======== Records for processing
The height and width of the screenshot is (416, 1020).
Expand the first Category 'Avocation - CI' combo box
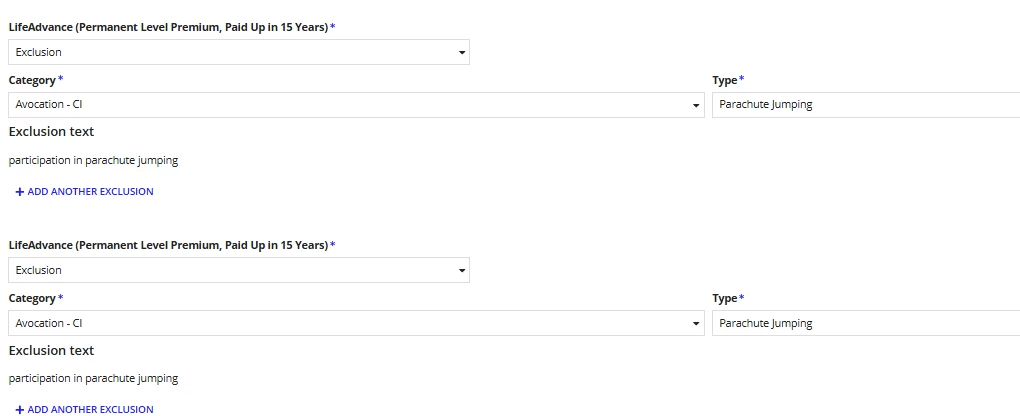click(356, 105)
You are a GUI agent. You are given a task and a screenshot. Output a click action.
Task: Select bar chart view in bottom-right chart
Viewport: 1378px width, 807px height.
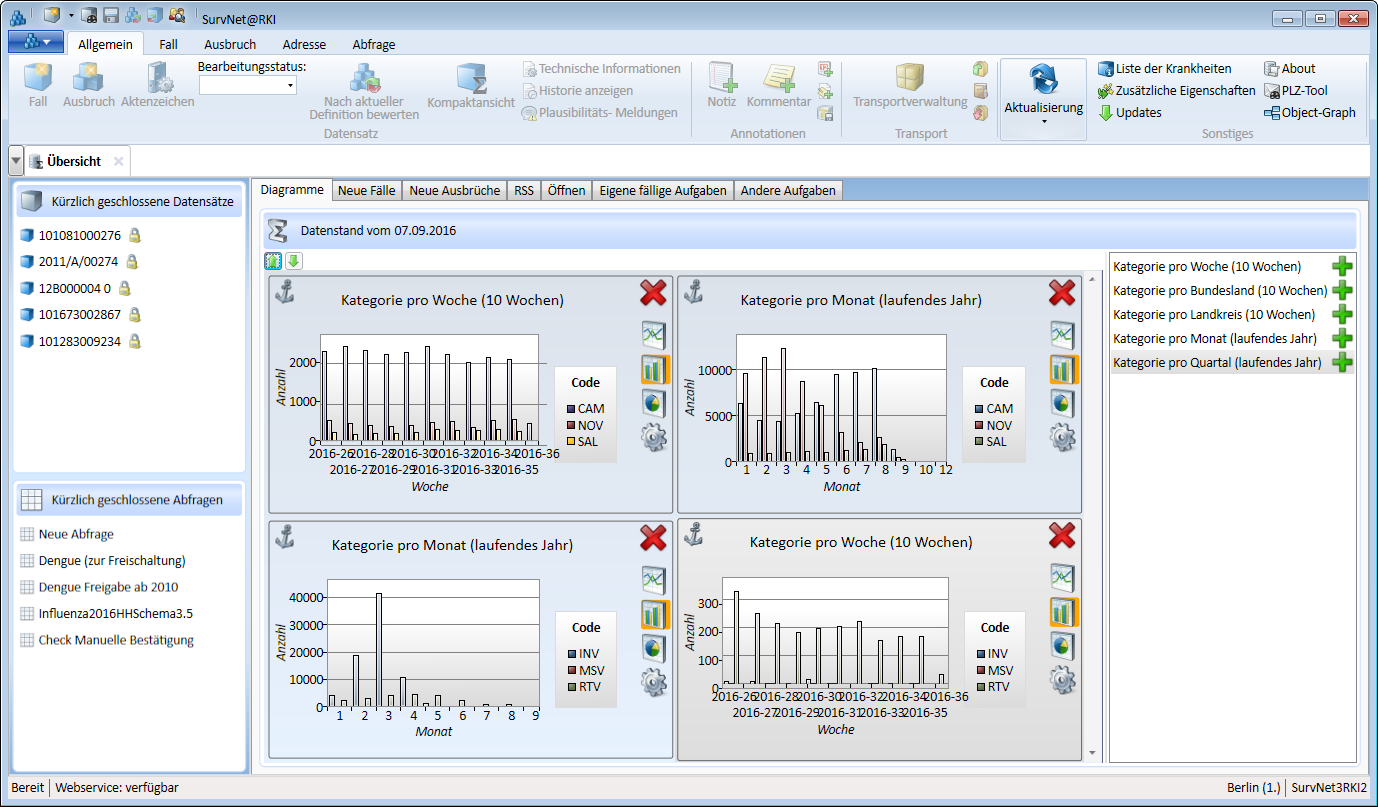point(1063,612)
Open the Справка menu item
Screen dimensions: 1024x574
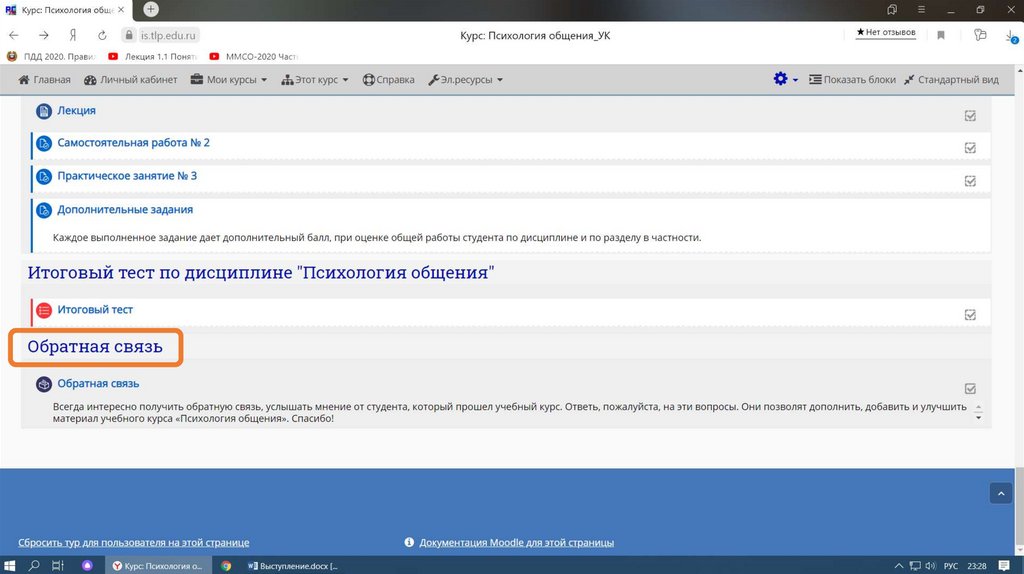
================
■ Problem requirements ■
Reproduce every item above line for line, leaving out the pictures.

■ Correct response ■
The height and width of the screenshot is (416, 1020).
Expand the first Category 'Avocation - CI' combo box
click(356, 105)
You are a GUI agent. You are given a task and a screenshot. Output a click action.
Task: Select bar chart view in bottom-right chart
Viewport: 1378px width, 807px height.
point(1063,612)
Open the Справка menu item
Screen dimensions: 1024x574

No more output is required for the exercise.